Verkehr: Zwölf öffentliche Ladepunkte betreiben die SVB, für 2023 geht es Richtung 20. Im Jahr 2022 wurden mehr als 90.000 Kilowattstunden Strom abgerechnet – in zwei Jahren mehr als vervierfacht. „E-Mobilität nimmt deutlich Fahrt auf“, sagt Mehrer.

Siegen: Wärmewende mit Augenmaß – industrielle Abwärme mit enorm Potenzial

Wärme: Bis Herbst soll der Maßnahmenkatalog vorliegen, was alles möglich ist in Sachen Dekarbonisierung – also Wärme durch Gas (in Siegen 80 Prozent der Raumwärme) zu ersetzen durch erneuerbare oder industrielle Abwärme.

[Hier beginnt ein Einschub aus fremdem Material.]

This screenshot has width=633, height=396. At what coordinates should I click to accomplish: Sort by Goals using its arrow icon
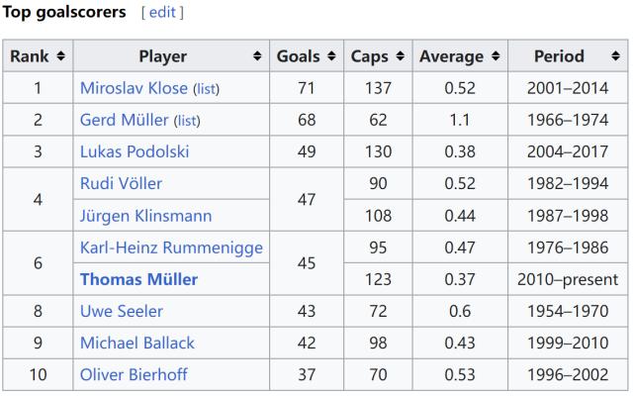pos(332,56)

Da gebe es riesiges Potenzial. Die Kommunale Wärmeleitplanung soll bis Ende 2026 vorliegen, aber wie so oft gibt es in Berlin erstmal Gezerre. Darauf mochten die SVB nicht warten und hatten als eines der ersten deutschen Stadtwerke zusammen mit Stadt und Gas-Wärme-Institut Essen (GWI) angefangen, Optionen und Potenziale zu ermitteln, Szenarien zu entwickeln, Kompass und Leitplanken, wie das klappen kann. „Stück für Stück und mit Augenmaß“, betont der Geschäftsführer – über Nacht nachzuholen, was jahrzehntelang verschlafen wurde, könne kaum gelingen.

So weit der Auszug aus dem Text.